スカラムーチ氏はワイオミング・ブロックチェーン・シンポジウムで、Bitcoinは足元の下落局面でも異例の底堅さを示していると評価した。次の半減期が近づき新規供給が減少すれば、需給は一段と引き締まるとの見方も示した。

その上で、Bitcoinが再び10万ドルを超える可能性はあるものの、回復には一定の時間を要するとの見通しを示した。

一方、カラカニス氏は以前からStrategyに批判的な立場を取っている。今月初めにも、同社を「Bitcoinを買う最も複雑な方法」と評し、Bitcoinに投資したいのであればStrategy株ではなく、現物のBitcoinを買うべきだと主張していた。

同氏は、Bitcoinの一段高を支える前提条件にも疑問を投げかけた。価格上昇にはBitcoinを信じる投資家層の拡大が欠かせないが、この数年は値上がり益や投機収益を狙う資金が、別の投資先へ移ったように見えるとした。

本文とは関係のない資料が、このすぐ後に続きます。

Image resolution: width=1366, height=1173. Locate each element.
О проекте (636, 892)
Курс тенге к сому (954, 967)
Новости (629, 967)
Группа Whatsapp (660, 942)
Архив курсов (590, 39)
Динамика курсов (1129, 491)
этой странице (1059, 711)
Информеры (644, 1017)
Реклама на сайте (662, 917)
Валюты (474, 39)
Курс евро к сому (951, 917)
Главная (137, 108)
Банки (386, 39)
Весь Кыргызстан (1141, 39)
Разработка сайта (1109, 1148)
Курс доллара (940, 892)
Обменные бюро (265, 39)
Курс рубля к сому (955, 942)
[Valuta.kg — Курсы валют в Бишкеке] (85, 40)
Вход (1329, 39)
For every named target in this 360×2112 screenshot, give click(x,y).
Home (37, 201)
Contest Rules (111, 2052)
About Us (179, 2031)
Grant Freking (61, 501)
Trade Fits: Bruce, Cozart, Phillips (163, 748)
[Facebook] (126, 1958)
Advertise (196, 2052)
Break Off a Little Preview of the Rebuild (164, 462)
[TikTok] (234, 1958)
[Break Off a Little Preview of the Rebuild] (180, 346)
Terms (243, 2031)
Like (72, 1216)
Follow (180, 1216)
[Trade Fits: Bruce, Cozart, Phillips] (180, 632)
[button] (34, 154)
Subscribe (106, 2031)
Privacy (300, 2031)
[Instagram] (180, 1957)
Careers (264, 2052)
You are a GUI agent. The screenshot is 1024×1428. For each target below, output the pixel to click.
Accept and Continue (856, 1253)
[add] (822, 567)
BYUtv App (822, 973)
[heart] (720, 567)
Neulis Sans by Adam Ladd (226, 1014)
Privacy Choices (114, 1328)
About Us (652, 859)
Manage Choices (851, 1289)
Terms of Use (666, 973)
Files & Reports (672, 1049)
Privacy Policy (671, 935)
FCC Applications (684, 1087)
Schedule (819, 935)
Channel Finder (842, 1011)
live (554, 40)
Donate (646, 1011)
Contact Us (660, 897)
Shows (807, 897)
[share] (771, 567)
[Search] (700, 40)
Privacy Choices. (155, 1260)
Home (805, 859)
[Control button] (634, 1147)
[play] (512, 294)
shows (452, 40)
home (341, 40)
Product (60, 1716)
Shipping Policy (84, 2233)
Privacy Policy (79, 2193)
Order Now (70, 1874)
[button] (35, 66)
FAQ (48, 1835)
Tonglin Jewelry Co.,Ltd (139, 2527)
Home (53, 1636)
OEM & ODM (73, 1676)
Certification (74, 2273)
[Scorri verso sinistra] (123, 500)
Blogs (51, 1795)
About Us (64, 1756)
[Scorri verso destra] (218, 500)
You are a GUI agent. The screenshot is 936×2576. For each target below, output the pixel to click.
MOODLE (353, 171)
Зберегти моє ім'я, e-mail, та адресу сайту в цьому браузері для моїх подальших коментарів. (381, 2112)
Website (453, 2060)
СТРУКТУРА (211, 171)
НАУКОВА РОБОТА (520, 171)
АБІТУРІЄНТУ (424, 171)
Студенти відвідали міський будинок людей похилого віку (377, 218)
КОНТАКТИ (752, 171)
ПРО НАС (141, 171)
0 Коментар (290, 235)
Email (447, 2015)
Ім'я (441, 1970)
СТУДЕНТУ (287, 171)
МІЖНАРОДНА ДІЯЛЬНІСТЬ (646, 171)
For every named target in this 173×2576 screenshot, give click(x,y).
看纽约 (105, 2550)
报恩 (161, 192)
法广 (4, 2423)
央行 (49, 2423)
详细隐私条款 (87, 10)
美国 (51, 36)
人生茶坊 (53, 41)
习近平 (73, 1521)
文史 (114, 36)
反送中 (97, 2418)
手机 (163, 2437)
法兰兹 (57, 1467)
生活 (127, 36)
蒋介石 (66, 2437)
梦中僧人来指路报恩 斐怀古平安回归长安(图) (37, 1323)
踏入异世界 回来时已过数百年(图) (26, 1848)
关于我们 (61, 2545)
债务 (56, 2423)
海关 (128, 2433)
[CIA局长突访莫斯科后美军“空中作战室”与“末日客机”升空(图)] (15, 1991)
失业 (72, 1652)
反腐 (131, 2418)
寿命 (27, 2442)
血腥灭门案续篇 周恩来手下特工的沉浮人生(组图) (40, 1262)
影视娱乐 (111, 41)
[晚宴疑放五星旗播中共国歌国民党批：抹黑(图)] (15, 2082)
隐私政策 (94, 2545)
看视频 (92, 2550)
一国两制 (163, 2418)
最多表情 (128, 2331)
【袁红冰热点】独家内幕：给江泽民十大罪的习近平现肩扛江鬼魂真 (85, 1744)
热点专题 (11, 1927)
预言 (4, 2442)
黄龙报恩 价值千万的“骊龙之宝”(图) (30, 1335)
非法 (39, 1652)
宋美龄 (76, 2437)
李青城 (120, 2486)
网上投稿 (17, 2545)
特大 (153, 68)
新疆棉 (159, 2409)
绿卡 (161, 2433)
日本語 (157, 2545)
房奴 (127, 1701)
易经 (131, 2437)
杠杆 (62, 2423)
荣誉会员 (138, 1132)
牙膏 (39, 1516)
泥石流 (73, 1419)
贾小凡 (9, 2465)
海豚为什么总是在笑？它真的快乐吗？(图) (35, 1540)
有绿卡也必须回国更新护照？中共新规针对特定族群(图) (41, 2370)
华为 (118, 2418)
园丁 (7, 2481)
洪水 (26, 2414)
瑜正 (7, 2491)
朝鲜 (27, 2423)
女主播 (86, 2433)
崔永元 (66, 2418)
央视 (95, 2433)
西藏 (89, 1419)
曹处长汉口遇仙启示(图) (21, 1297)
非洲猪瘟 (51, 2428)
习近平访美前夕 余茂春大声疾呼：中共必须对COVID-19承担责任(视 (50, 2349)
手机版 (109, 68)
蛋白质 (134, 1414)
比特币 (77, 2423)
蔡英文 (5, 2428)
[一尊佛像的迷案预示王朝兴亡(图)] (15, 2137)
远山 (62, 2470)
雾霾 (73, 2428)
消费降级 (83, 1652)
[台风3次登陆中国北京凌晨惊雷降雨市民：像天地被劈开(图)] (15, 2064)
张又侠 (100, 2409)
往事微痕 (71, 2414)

また、Bitcoinが実際に100万ドルに達し得るのか、達するとすればそれがいつなのかとも問いかけた。

これに対し、Bitwiseの最高経営責任者(CEO)ハンター・ホースリー氏は同日、X上で返信し、カラカニス氏の見方は誤りだと正面から反論した。

今回の論争は単なる価格見通しの違いにとどまらず、企業による大規模保有戦略がBitcoin市場の構造にどのような影響を及ぼすかという論点にも広がっている。半減期に伴う供給減少への期待と、企業主導の買い集めが同時に注目される中、新規資金の流入と保有の集中が今後の焦点となりそうだ。

カラカニス氏はXへの投稿で、「100万ドルに到達することはあるのか。25万ドルにさえ届くのか。セイラーは市場を囲い込み、奇妙な金融工学を重ねることで、Bitcoinのゲームを壊したと思う」と書き込んだ。